Mysticism vs. Materialism
"... the great materialistic progress which we have venerated for so long is on the verge of bankruptcy. We can no longer believe that we are born into this world to accumulate wealth and abandon ourselves to mortal pleasures. We see the dangers and realize that we have been exploited for centuries. We were told the twentieth century was the most progressive that the world has ever known, but unfortunately the progression was in the direction of self-destruction." - Manly Palmer Hall
Today is the birthday of Manly Palmer Hall (1901–1990), a Canadian philosopher, scholar, and mystic whose prolific works included the remarkable volume The Secret Teachings of All Ages, from which I offer this quote for your contemplation: "Philosophy bestows life in that it reveals the dignity and purpose of living. Materiality bestows death in that it benumbs or clouds those faculties of the human soul, which should be responsive to the enlivening impulses of creative thought and ennobling virtue."

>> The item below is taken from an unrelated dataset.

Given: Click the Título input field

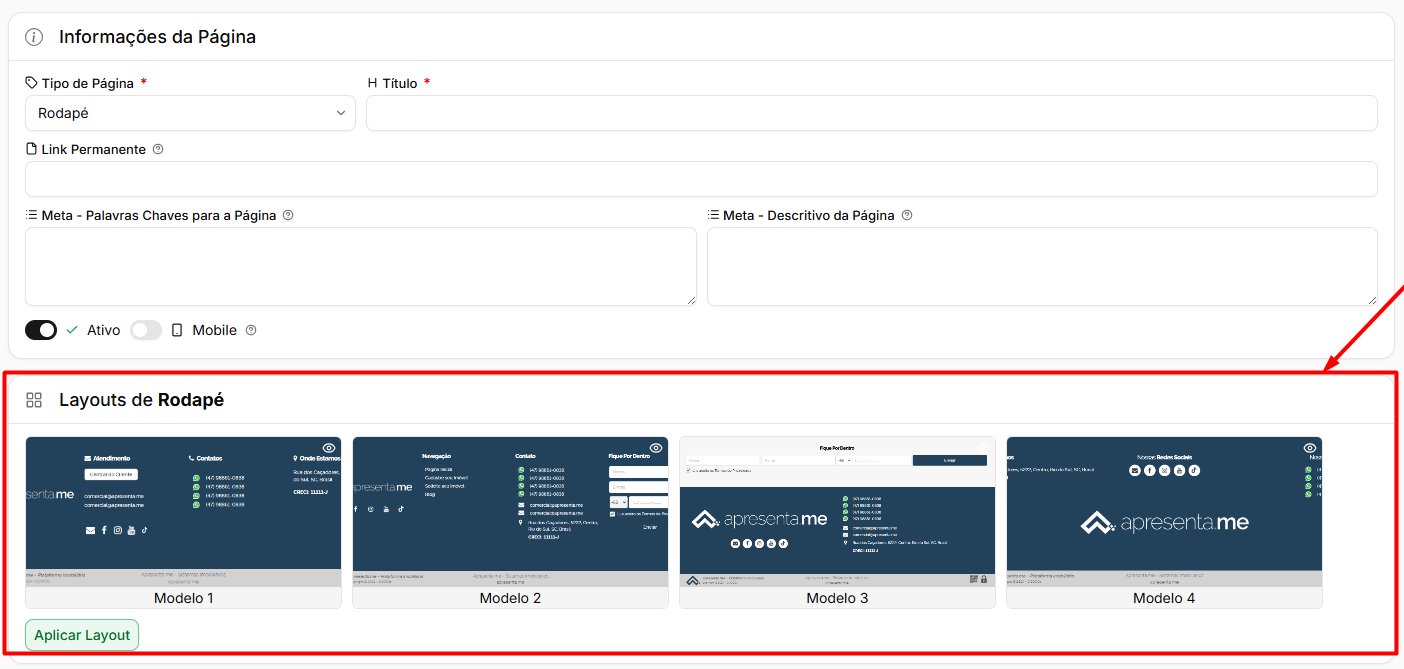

For the purposes of this essay Mysticism is defined as a philosophical belief in the existence of realities beyond perceptual or intellectual apprehension that are central to being and directly accessible by subjective experience, and Materialism as preoccupation with or emphasis on material objects, comforts, and considerations, with a disinterest in or rejection of spiritual, intellectual, or cultural values. Materiality, as used by Manly, above, may be defined as the theory that physical matter is the only reality and that everything, including thought, feeling, mind, and will, can be explained in terms of matter and physical phenomena.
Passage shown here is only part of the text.